To Understand Zimbabwe and Sub-Saharan Africa One Must Know Evil Colonialism

September 15, 2019

Robert Mugabe, deceased President of Zimbabwe

Below is an insightful article on the death of Robert Mugabe. One cannot honestly and competently analyze African nations today, unless one thoroughly studies the affects of colonialism, and before that slavery.  When I look at the current state of affairs in Africa. I see the consequences of the long waves of hundreds of years of slavery, colonialism, and neo-colonialism. For example, can one truly understand Zimbabwe, Nigeria, Ghana, Kenya, and  South Africa, without examining the evil role of British Imperialism and colonialism? Is Kenya not suffering today from the removal of the Kikuyu from the the Highlands, which were turned into the “Whitelands” by the British in the early 20th century? Similarly, it is impossible to truthfully discuss Zimbabwe, and its now deceased leader, Robert Mugabe without revealing the failure of the 1980 Lancaster agreement to rectify the stealing of 70% of the nation’s most fertile land from millions of “black” Zimbabweans that was given to 4,500 “white” farmers.

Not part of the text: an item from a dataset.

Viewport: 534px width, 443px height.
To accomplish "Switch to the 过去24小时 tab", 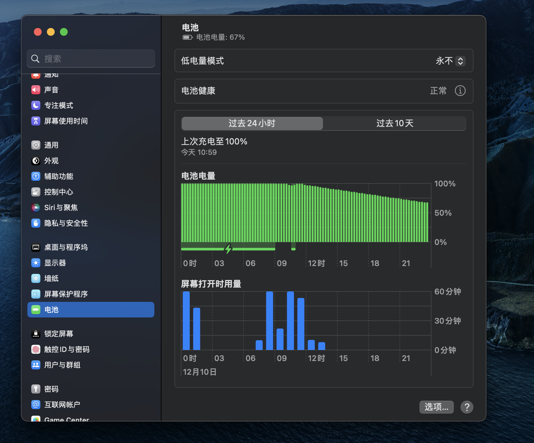I will coord(252,124).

Why are African nations, with abundant  fertile soil, still using primitive methods of farming and have weak agricultural sectors? Why does Africa suffer from the greatest deficit of infrastructure in the world per land area, which is only beginning to be reversed by China with its Belt and Road Initiative? Why is Africa the least industrialized continent on the planet?  Are we going to blind ourselves to the ugly history of what was done to Africans over hundreds of years, and naively and simplistic blame conditions today on a lack of good governance? This error, this lack of understanding Africa’s history, perverts the the thinking of Western institutions and Africa specialists, yielding flawed analysis.